While this notebook does not explicitly compute a scalar loss value, it uses the gradient of the loss to update parameters. The key idea is that, when combining softmax with the cross-entropy loss, the derivative with respect to the pre-softmax activations $( Z_2 $) simplifies to:

$$
dZ_2 = A_2 - Y_{\text{one-hot}}
$$

Here, $( Y_{\text{one-hot}} $) is the one-hot encoded vector of the true label. The corresponding cross-entropy loss is defined as:

$$
L(Y, A_2) = -\sum_{i} Y_i \log(A_{2,i})
$$

Because of the properties of softmax, its derivative together with cross-entropy yields the simple error term $( A_2 - Y_{\text{one-hot}} $).

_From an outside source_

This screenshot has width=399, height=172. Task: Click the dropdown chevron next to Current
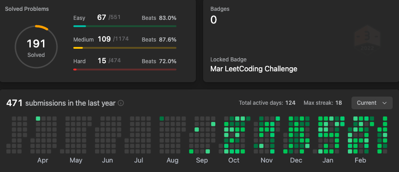point(384,103)
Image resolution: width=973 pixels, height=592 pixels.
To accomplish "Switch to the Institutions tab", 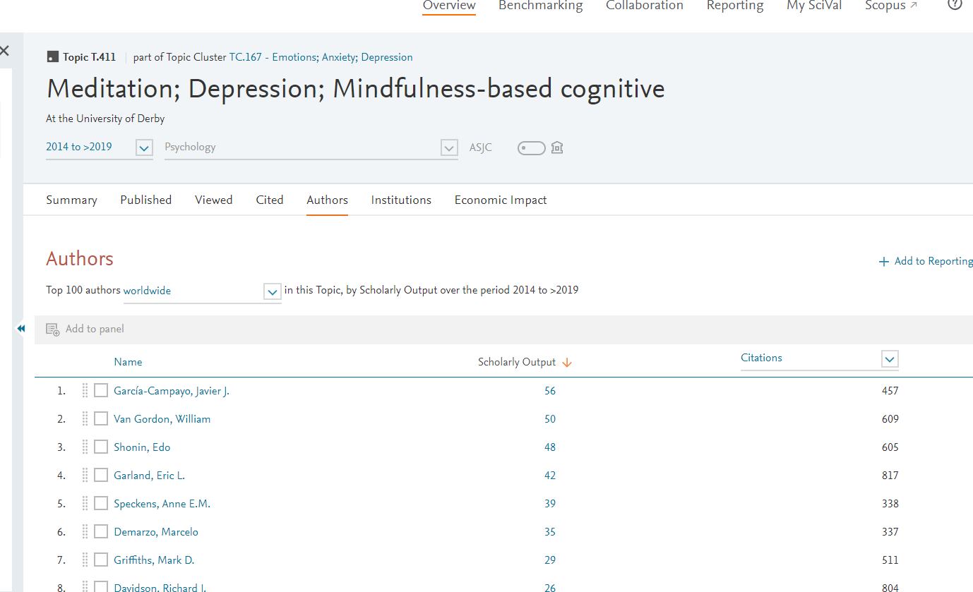I will click(401, 200).

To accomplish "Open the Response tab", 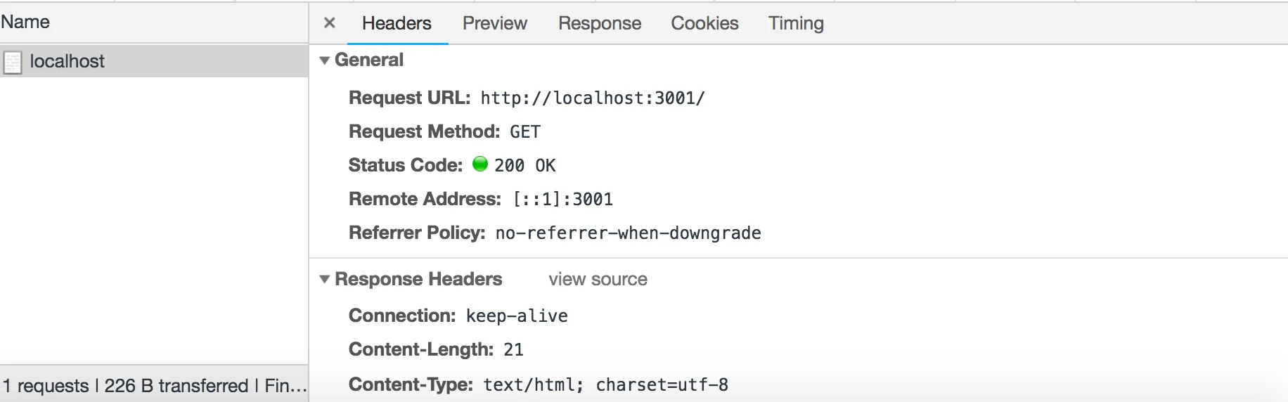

## 4. Backpropagation and Parameter Updates

Backpropagation is the key algorithm for training neural networks. It involves computing gradients of the loss function with respect to each parameter. These gradients are then used to update the parameters via gradient descent. The generic update rule is:

$$
\theta := \theta - \alpha \frac{\partial L}{\partial \theta}
$$

Where:
- $\( \theta \$) represents any network parameter (e.g., \(W\) or \(b\)).

- $\( \alpha \$) is the learning rate, controlling the size of the update step.

- $\( \frac{\partial L}{\partial \theta} \$) is the gradient of the loss with respect to the parameter.

Gradient computation is carried out using the chain rule.

For a weight matrix $W^{(l)}$ in layer $l$:

$$
\frac{\partial L}{\partial W^{(l)}} = \frac{\partial L}{\partial z^{(l)}} \cdot \frac{\partial z^{(l)}}{\partial W^{(l)}}
$$

This derivative tells us how changes in $\(W^{(l)}\$) affect the loss, allowing the algorithm to minimize the loss function iteratively.

## Problem Setup

In [92]:
# Package imports
import numpy as np
import pandas as pd
from matplotlib import pyplot as plt

In [93]:
### MNIST
data = pd.read_csv('/content/mnist_train.csv')

## Data Formatting

In [94]:
data = np.array(data)
m, n = data.shape
np.random.shuffle(data) # shuffle before splitting into dev and training sets

data_dev = data[0:1000].T
Y_dev = data_dev[0]
X_dev = data_dev[1:n]
X_dev = X_dev / 255.

data_train = data[1000:m].T
Y_train = data_train[0]
X_train = data_train[1:n]
X_train = X_train / 255.
_,m_train = X_train.shape

In [95]:
Y_train.shape

(59000,)

In [96]:
X_train.shape

(784, 59000)

## Neural Net Functions

In [97]:
def init_params():
    '''
    Initializes the weights and biases matrices for the neural network.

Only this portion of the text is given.